Craig, you solicited response, and here it is. Clearly, I don’t have to credit a theory with being cool if I don’t think it’s cool. Nor is enthusiasm a substitute for any number of other things–cogency, and yes, a “greater implication.”
The I.F. only evaporates if you don’t take it for granted in the first place, which a lot of people do, more out of the academy these days than in it.
That’s really interesting, Devin. I’m going to have to think about it more; it seems right–the internet is surely a overliteral, hammer-the-nail-down community.
The other thing I think is important is to keep one’s love front-and-center. Two people who LOVE The Basement Tapes, or Mad Men, or The Beatles, have a powerful source of sympathy, and that’s not to be discarded in this world…especially over differing interpretations, which necessarily are as individual as fingerprints.
Mike, sensitivity to the trolls is exactly why I glommed onto this glancing insight from Starostin, the web critic recently spotlit by Nancy:
“The rather obvious trend, as my experience has shown me, is that people usually value musical criticism not so much according to the literary skills or erudition of the writer, but according to how much their opinions on music coincide with those of the writer.”
Damn straight. I think it has a lot to do with the younger, more entitled generations that so many are unwilling to take a work on its own terms, rather than assuming the work must conform to whatever terms they brought to it.
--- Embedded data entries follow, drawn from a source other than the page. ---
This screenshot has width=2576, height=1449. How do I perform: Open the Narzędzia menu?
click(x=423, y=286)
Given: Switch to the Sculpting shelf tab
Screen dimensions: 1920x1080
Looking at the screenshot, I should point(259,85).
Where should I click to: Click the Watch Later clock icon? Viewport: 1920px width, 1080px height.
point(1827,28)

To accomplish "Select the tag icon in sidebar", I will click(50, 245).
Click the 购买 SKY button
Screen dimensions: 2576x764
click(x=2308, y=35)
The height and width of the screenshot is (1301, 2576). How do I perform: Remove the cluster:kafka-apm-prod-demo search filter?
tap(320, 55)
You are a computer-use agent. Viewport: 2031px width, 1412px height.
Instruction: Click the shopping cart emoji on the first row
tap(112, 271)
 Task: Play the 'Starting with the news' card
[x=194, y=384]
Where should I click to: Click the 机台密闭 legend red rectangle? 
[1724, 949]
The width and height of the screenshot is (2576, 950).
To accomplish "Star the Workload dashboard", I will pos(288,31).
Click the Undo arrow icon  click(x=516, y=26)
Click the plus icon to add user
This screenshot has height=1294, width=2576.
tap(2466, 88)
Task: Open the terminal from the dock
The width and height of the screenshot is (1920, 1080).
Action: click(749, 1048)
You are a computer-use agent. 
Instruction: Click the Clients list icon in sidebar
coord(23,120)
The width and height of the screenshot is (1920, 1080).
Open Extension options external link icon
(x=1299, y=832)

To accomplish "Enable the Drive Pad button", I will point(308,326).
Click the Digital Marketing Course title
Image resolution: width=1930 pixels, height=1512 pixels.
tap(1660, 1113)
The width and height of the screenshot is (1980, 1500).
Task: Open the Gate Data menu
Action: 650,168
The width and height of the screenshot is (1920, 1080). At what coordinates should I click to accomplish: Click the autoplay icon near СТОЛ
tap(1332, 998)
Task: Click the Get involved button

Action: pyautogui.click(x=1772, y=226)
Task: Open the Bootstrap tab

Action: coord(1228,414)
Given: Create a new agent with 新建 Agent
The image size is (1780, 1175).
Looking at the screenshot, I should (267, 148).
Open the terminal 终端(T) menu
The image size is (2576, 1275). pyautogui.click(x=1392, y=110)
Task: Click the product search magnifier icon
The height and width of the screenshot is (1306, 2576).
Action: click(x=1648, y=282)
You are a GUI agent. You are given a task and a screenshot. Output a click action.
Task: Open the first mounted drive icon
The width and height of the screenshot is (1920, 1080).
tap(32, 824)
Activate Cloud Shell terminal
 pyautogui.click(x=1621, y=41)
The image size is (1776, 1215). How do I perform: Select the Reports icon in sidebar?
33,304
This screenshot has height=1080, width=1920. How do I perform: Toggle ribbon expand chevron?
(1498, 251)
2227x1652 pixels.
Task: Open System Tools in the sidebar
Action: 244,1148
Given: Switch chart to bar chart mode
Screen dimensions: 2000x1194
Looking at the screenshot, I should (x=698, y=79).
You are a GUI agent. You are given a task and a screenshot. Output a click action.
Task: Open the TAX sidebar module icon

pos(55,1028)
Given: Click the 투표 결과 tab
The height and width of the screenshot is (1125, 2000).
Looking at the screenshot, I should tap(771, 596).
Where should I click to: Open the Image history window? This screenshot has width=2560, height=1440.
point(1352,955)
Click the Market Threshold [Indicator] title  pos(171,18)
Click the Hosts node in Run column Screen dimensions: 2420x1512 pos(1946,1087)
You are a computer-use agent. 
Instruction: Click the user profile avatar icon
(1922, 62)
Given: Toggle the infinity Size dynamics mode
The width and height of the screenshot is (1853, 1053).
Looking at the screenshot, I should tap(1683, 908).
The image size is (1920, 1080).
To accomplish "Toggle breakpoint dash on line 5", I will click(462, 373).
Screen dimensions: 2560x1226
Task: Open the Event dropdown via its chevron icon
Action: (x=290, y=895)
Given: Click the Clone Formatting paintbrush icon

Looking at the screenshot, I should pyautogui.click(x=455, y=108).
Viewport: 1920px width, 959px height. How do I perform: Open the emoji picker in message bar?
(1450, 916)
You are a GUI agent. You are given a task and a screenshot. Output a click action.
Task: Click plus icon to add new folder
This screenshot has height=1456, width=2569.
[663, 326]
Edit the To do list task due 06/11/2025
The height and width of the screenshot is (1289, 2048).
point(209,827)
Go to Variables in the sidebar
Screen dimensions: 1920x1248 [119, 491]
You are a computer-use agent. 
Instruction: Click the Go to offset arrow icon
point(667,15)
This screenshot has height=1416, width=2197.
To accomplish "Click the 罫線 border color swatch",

Point taken about sympathy … though you know better than most of us how thorny can be a shared love. Haven’t you taken some hits from Harry Potterites in your time, just as I’ve been roasted by my share of Beatlenuts?
I’m really interested in the question of how much weight to give authorial intent when interpreting a work. I agree that it’s crazy to discount apparent (or stated) intent, but it’s also clear that great/successful works go beyond that intent. And artists vary greatly in how directly they divulge intent.
To take a Beatle-related example, I think McCartney is not very analytical about the meaning of his songs. I don’t mean that he has no intent, or that he never says anything interesting or pertinent about what his songs mean, but that I often come away from reading interviews with him thinking that he’s either dodging the question of what something means or that he just doesn’t think that way. (Or that he doesn’t like thinking that way.) That’s in contrast to Lennon, who does strike me as pretty consistently analytical about the meaning of his songs.
Same thing is true in literature. You have Dickens saying that everything of purpose he wants to say about his fiction is in the story itself, and you have Tolstoy writing two epilogues about the meaning of “War and Peace” after the plot concludes, because he can’t let go of telling the reader what the book means.
So as interpreters I think we need to take that middle way and attend to the particular author/maker and his/her way of proceeding. We also have to recognize that any worthwhile work of art exceeds our ability to restate it. If it could be captured in a restatement, it wouldn’t be art (credit to Cleanth Brooks).
Beyond the “what happens after you get everything you thought you wanted?” question, I’m interested in the way “Mad Men” is dealing with the fate of a working group over time, and the way such a group tends to fracture under stress. I think that’s part of the dark undercurrent of “Pepper” — the Beatles’ sense that things were going to fall apart. I at least don’t hear it as a happy flower-power LP.